--- Short problem ---
Rewrite the part of the material that opens with the line containing "You are a GUI" and closes with the line containing "Click the philosophy", keeping every line, requests included. Add -76 to each coordinate in the answers.

--- Records for this task ---
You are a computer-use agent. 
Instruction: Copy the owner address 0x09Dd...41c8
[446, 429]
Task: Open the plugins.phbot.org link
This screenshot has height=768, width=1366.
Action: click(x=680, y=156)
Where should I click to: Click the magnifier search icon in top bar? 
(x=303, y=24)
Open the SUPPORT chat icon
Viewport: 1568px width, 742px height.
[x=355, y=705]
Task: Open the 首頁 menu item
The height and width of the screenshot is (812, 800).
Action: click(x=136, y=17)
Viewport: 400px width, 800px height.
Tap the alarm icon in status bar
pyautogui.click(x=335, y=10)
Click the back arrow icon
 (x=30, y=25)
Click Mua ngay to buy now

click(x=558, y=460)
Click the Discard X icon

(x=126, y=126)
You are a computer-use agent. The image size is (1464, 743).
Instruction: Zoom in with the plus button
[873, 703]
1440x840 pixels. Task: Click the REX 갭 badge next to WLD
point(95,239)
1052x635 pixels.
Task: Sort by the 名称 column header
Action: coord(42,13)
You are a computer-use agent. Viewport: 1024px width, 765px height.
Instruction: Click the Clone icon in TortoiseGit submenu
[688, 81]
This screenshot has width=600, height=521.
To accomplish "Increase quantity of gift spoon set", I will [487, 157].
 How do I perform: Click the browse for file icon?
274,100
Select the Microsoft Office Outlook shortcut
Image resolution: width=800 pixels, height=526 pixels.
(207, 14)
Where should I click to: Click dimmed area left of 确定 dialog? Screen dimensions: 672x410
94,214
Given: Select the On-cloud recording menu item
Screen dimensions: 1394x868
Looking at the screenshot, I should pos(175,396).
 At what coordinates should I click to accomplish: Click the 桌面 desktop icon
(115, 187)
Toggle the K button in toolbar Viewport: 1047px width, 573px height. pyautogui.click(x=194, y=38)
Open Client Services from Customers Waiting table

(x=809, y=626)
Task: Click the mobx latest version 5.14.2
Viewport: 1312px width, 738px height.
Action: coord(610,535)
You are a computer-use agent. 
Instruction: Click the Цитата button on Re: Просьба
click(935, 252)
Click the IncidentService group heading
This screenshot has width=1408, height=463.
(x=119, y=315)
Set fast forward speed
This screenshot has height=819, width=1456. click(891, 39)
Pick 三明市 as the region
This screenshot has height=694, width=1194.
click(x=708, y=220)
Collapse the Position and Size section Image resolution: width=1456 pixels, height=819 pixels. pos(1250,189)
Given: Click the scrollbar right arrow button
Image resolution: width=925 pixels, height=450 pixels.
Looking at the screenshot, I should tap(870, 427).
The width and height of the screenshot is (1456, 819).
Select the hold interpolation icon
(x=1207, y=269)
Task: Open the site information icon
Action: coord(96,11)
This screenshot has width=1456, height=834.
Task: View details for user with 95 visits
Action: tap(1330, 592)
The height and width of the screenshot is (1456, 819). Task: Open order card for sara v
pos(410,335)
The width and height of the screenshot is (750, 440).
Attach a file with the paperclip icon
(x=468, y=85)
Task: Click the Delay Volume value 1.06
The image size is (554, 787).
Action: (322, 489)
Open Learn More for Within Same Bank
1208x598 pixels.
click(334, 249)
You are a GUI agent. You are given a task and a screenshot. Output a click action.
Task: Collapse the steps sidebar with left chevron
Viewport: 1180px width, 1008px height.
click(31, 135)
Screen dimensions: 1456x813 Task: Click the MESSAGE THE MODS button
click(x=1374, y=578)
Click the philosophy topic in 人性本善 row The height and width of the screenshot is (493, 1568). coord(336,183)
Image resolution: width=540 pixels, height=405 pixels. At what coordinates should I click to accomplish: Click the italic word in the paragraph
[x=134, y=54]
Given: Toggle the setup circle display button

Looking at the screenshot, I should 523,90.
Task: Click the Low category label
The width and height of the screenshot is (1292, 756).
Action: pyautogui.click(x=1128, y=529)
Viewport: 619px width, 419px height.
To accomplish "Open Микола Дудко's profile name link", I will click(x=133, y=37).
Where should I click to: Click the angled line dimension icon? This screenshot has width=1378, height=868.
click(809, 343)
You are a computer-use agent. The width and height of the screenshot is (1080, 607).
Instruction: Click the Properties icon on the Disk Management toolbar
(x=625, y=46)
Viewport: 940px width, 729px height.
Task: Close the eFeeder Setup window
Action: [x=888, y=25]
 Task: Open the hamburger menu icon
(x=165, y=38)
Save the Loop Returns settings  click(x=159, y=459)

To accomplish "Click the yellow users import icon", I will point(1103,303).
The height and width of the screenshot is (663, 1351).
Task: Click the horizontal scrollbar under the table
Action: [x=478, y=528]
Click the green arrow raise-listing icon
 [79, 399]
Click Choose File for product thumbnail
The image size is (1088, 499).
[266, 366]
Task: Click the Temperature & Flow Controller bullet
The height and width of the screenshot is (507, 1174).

--- Exercise answer ---
You are a GUI agent. You are given a task and a screenshot. Output a click action.
Task: Collapse the steps sidebar with left chevron
Viewport: 1180px width, 1008px height.
click(-45, 59)
Screen dimensions: 1456x813 Task: Click the MESSAGE THE MODS button
click(x=1298, y=502)
Click the philosophy topic in 人性本善 row The height and width of the screenshot is (493, 1568). coord(260,107)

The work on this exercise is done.